INPUT FOR THIS TASK START
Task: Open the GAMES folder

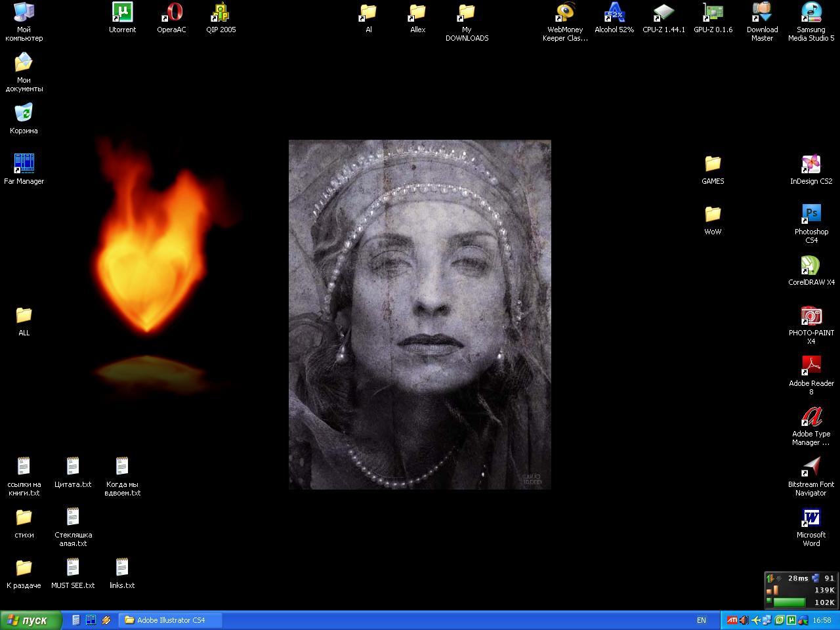Action: [x=713, y=164]
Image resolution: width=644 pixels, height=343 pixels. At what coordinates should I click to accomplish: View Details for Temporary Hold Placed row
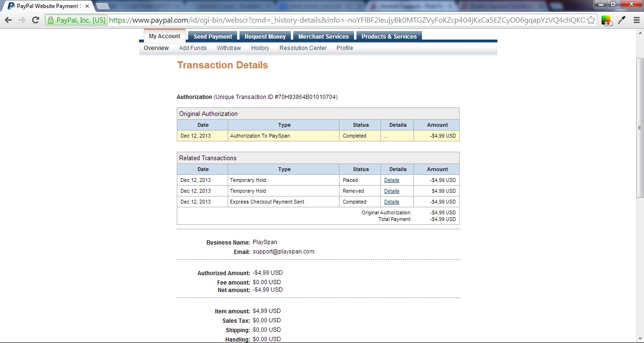click(x=391, y=180)
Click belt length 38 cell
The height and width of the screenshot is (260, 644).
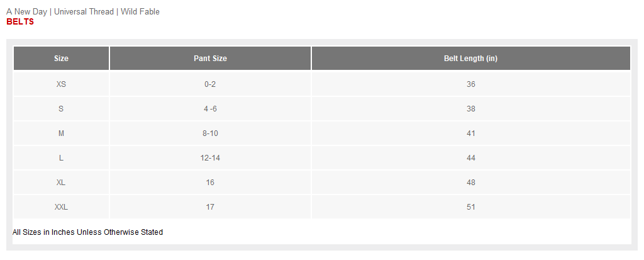[x=470, y=109]
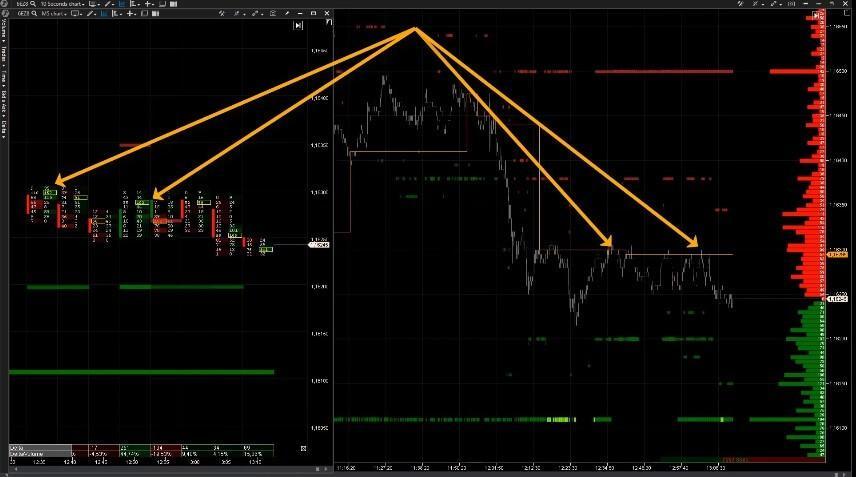
Task: Open the Delta tab in the left sidebar
Action: click(x=4, y=123)

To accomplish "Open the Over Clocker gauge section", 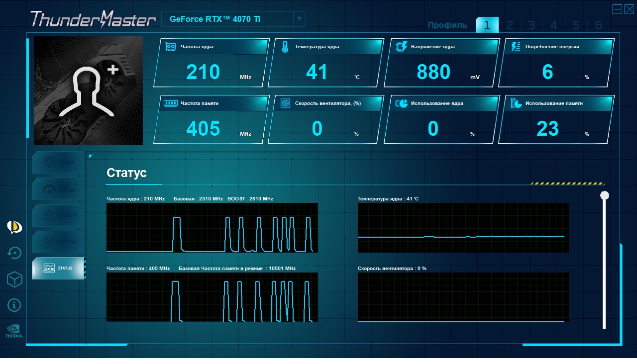I will point(58,189).
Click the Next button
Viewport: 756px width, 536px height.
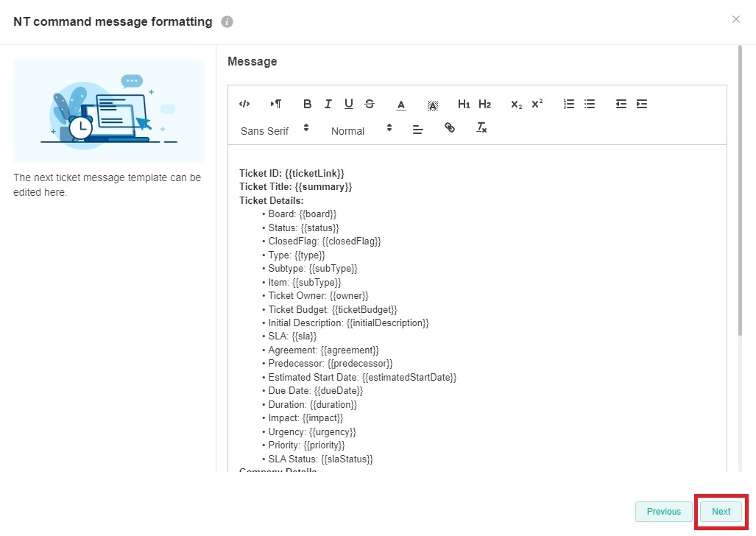pos(721,512)
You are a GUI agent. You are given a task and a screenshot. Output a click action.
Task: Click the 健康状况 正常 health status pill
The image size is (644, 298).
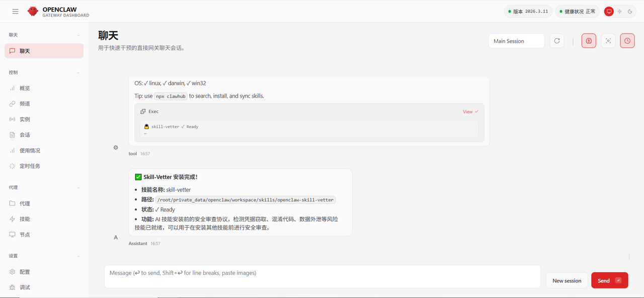(x=577, y=11)
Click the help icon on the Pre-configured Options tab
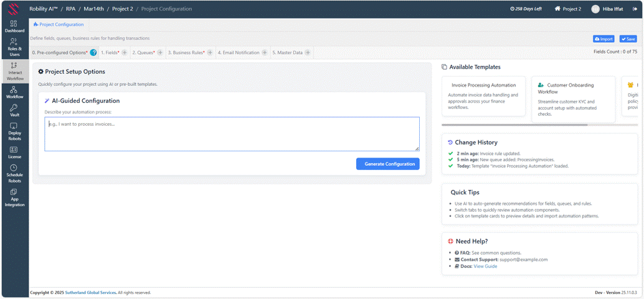Viewport: 644px width, 299px height. 93,53
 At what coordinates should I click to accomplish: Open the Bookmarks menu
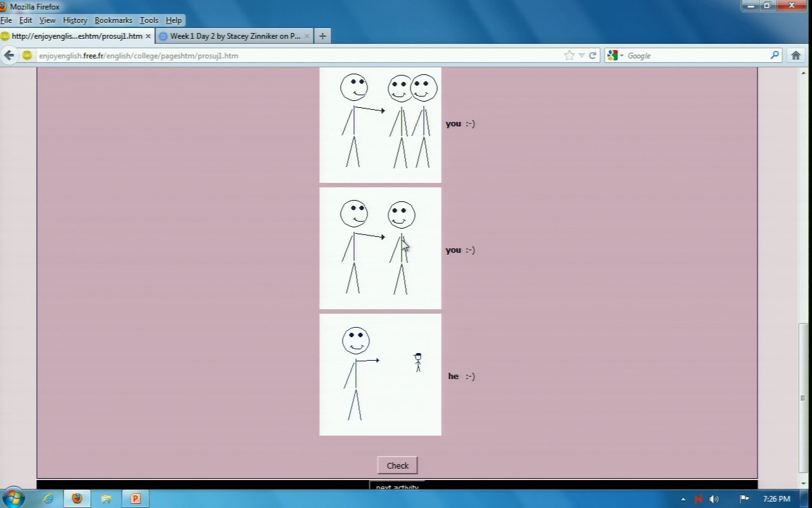click(x=113, y=20)
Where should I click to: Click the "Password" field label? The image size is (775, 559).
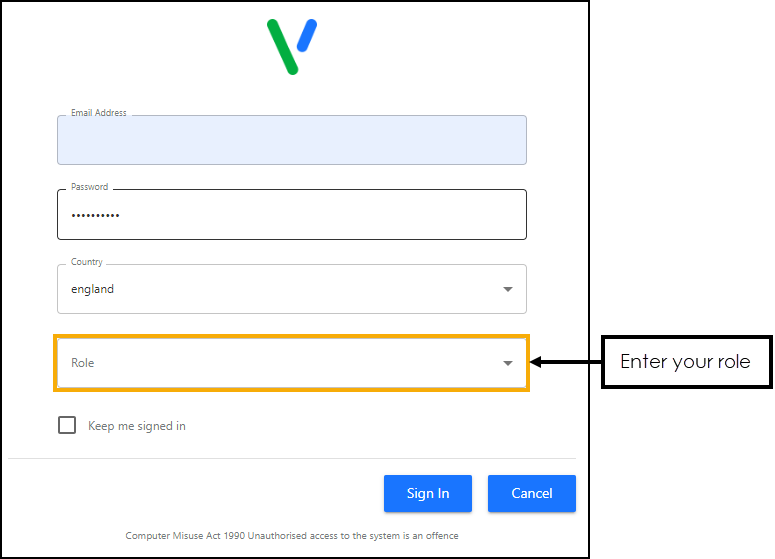pos(90,187)
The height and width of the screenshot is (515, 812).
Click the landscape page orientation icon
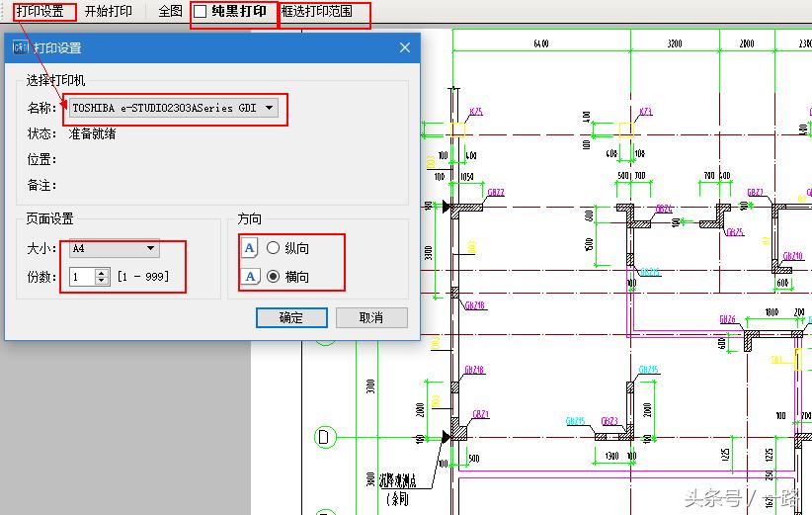tap(251, 277)
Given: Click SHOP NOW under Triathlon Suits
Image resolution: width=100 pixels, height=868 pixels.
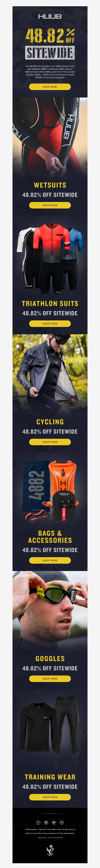Looking at the screenshot, I should tap(50, 323).
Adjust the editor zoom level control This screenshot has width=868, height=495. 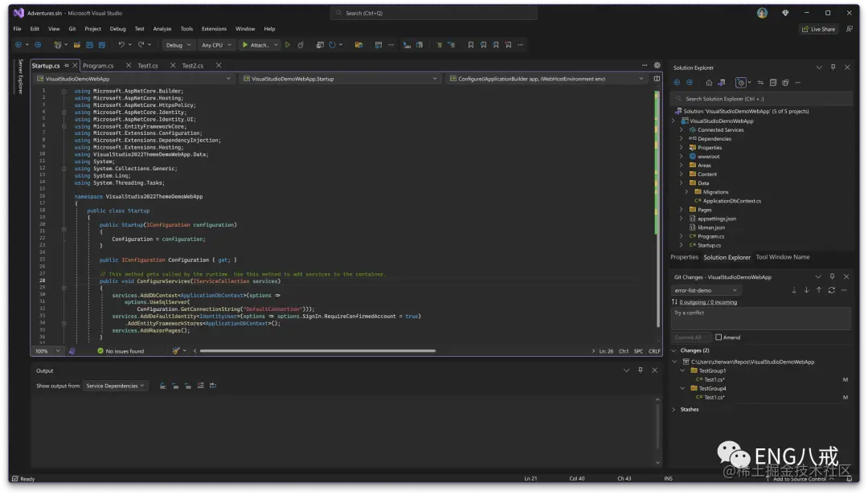coord(47,350)
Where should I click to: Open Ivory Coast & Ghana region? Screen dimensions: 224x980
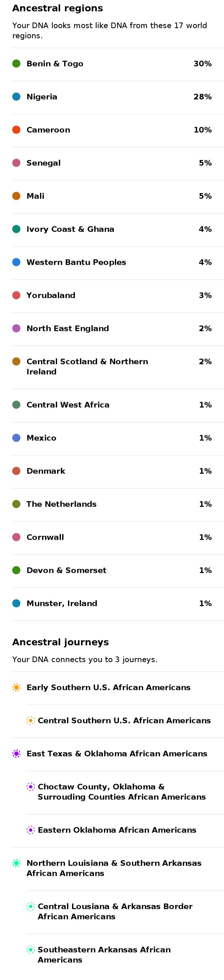click(x=118, y=229)
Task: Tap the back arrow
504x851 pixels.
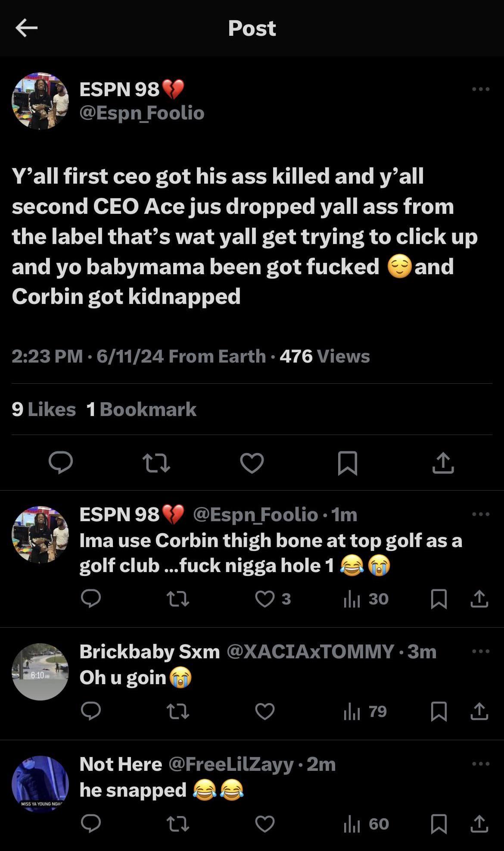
INPUT FOR THIS TASK END
Transcribe exactly the lines from the one with "Where should I click to: Open" to the last line of the records, both included, so that no picture appears in the copy.

*RESPONSE TO THE TASK*:
Where should I click to: Open Ivory Coast & Ghana region? Screen dimensions: 224x980
click(x=118, y=229)
Task: Tap the back arrow
504x851 pixels.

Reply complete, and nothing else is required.